In queste ore sono numerosi i messaggi di cordoglio che stanno arrivando dal mondo politico e dalla città, a testimonianza dell’affetto e della stima che lo hanno accompagnato fino alla fine.
«Conobbi Rolando La Rosa quando venne eletto in consiglio comunale con il M5S. Alla sua caparbietà nel coinvolgere figure competenti in una amministrazione di “novizi” si devono i primi pannelli fotovoltaici su diverse scuole comunali. Fu eletto presidente della Commissione per l’uscita di Civitavecchia dalla Città Metropolitana e lavorammo insieme per Civitavecchia Provincia. Non cambiò idea nemmeno quando Virginia Raggi divenne Sindaco di Roma e “improvvisamente” i grillini dimenticarono le battaglie per sottrarre la città al giogo della Capitale. Dimostrò, nella sua schiettezza, di essere una persona retta e coerente. Non a caso lasciò prima il consiglio comunale e poi il M5S. Nel 2019, già con la salute malandata, volle dare il suo contributo con La Svolta, ripresentandosi alle elezioni con una lista civica di cui condivideva programma e obiettivi. E anche dopo abbiamo ripreso insieme la battaglia per la Provincia, per la quale, finché la salute glielo ha permesso, ha continuato a chiedere notizie e informazioni. A Dio Rolando, che la terra ti sia lieve», lo dichiara il capogruppo FdI Massimiliano Grasso.

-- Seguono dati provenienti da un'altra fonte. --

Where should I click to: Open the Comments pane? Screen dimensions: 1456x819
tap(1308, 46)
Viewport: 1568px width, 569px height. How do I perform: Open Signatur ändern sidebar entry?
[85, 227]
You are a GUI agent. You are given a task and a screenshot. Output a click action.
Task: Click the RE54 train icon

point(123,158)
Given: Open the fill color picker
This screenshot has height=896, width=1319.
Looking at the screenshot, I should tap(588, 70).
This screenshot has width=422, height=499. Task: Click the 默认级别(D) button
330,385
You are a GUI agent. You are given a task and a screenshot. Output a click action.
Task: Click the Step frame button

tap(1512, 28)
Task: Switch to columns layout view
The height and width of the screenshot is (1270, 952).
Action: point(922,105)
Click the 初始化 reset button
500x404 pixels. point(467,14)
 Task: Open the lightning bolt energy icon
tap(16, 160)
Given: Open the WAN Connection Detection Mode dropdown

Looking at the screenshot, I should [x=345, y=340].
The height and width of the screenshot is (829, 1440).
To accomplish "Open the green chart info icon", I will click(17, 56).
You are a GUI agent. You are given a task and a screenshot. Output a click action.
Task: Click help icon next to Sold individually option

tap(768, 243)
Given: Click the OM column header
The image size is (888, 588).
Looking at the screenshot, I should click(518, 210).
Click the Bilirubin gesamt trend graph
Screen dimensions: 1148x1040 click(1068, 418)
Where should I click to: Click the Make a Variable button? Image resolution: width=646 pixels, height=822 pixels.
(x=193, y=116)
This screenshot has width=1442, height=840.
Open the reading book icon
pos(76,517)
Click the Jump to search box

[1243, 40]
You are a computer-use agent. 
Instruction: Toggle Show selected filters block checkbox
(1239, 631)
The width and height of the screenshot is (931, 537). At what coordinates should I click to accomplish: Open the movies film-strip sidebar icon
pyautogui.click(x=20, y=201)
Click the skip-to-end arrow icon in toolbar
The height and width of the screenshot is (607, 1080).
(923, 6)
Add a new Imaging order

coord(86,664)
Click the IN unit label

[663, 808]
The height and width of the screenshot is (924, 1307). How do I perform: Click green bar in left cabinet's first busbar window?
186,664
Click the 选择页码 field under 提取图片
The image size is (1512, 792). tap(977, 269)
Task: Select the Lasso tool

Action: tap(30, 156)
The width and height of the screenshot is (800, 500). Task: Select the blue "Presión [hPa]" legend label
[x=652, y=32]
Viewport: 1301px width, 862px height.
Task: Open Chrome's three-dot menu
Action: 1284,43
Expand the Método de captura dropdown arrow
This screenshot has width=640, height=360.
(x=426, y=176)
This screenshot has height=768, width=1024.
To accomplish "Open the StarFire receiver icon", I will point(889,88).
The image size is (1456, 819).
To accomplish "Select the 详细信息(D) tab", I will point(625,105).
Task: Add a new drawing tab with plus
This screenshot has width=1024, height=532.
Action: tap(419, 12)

«Sono entrata nel M5S nel 2013 e Rolando La Rosa era già lì, uno dei più appassionati e uno dei più presenti. Anche al di fuori della nostra città ha partecipato a tante iniziative del M5Se non perdeva occasione per prendere il microfono e dire la sua sul reddito di cittadinanza, sul pericolo di una forza di polizia europea, l'Eurogenderfor, e sui cavalli di battaglia del M5S. Dieci anni fa ad Italia 5 stelle a Palermo abbiamo condiviso un intervento sul palco che purtroppo gli costò una denuncia, che gli diede tante preoccupazioni. Abbiamo condiviso l'amministrazione della nostra città, lui da consigliere e io da Vicesindaco. Spesso ci siamo confrontati, a volte anche in maniera animata, ma sempre con rispetto reciproco. Quando ha deciso che il percorso iniziato insieme non faceva più per lui ha deciso autonomamente di dimettersi e di percorrere altre strade in cui gli auguro di aver trovato maggiore soddisfazione. Oggi è il momento del cordoglio, dei ricordi di una parte di vita percorsa insieme e del rispetto. Faccio le mie condoglianze ed un abbraccio alla sua famiglia», lo scrive la coordinatrice provinciale del Movimento 5 stelle Daniela Lucernoni.